WHAT THIS TASK INVOLVES:
Please take the lines from the one holding "[UGC Webmail] (394, 2166)" through the one holding "[ВКонтакте] (4, 6)" in the data below and copy them exactly.
*** INFORMATION PROVIDED ***
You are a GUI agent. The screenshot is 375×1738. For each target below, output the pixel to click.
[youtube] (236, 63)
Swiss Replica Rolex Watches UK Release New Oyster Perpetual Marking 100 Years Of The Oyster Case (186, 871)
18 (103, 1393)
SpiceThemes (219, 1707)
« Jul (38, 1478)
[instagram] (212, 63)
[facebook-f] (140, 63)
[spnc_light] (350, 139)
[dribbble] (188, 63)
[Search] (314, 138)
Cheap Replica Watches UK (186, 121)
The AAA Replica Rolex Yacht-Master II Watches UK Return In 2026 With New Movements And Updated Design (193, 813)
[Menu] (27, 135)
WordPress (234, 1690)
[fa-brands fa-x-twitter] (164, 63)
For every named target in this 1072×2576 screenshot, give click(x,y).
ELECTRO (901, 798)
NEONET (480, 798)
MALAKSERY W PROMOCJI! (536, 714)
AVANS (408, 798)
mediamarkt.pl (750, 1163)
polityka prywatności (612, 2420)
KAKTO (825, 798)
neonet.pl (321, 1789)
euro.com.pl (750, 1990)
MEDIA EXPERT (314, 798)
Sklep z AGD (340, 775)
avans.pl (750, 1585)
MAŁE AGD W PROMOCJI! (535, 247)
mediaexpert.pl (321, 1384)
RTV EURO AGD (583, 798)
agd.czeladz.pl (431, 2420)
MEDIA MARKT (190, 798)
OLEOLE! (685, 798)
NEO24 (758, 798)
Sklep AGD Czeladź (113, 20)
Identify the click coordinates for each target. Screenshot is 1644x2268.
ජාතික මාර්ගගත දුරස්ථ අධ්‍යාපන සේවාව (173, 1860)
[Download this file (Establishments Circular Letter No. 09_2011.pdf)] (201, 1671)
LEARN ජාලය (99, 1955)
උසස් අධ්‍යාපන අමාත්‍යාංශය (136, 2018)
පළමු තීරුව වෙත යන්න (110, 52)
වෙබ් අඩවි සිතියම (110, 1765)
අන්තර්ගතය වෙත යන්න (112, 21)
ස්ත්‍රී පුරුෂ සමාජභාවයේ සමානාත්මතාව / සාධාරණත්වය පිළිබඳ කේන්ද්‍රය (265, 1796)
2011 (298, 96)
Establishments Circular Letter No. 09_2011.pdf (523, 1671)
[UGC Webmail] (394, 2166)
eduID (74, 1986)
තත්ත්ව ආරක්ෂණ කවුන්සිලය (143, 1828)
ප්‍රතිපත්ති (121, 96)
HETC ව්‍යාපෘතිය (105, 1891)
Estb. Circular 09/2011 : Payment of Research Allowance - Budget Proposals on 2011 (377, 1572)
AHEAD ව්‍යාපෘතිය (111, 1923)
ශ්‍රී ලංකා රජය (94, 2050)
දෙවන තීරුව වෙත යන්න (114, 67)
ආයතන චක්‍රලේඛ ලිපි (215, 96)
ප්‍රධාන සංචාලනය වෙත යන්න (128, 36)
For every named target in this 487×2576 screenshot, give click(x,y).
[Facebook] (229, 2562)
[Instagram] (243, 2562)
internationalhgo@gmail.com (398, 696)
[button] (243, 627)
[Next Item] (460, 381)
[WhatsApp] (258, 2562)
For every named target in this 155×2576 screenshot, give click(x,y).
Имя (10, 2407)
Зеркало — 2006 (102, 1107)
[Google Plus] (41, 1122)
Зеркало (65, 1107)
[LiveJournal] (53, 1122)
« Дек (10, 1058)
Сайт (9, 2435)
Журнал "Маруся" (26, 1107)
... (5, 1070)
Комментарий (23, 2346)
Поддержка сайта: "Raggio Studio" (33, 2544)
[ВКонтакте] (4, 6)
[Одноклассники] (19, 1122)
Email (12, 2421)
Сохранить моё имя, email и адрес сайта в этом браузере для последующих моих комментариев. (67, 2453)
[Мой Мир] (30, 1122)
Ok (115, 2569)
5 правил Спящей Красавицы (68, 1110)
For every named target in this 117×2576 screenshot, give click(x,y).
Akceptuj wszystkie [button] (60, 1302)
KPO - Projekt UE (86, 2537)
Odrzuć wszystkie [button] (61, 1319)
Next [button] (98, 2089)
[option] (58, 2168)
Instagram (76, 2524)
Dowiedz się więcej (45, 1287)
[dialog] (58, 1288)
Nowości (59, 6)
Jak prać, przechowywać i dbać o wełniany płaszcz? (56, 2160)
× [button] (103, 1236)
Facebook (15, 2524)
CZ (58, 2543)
*** End of INFORMATION PROVIDED ***
RESPONSE TO THE TASK:
[UGC Webmail] (394, 2166)
eduID (74, 1986)
තත්ත්ව ආරක්ෂණ කවුන්සිලය (143, 1828)
ප්‍රතිපත්ති (121, 96)
HETC ව්‍යාපෘතිය (105, 1891)
Estb. Circular 09/2011 : Payment of Research Allowance - Budget Proposals on 2011 (377, 1572)
AHEAD ව්‍යාපෘතිය (111, 1923)
ශ්‍රී ලංකා රජය (94, 2050)
දෙවන තීරුව වෙත යන්න (114, 67)
ආයතන චක්‍රලේඛ ලිපි (215, 96)
ප්‍රධාන සංචාලනය වෙත යන්න (128, 36)
For every named target in this 487×2576 screenshot, give click(x,y).
[Facebook] (229, 2562)
[Instagram] (243, 2562)
internationalhgo@gmail.com (398, 696)
[button] (243, 627)
[Next Item] (460, 381)
[WhatsApp] (258, 2562)
For every named target in this 155×2576 screenshot, give click(x,y).
Имя (10, 2407)
Зеркало — 2006 (102, 1107)
[Google Plus] (41, 1122)
Зеркало (65, 1107)
[LiveJournal] (53, 1122)
« Дек (10, 1058)
Сайт (9, 2435)
Журнал "Маруся" (26, 1107)
... (5, 1070)
Комментарий (23, 2346)
Поддержка сайта: "Raggio Studio" (33, 2544)
[ВКонтакте] (4, 6)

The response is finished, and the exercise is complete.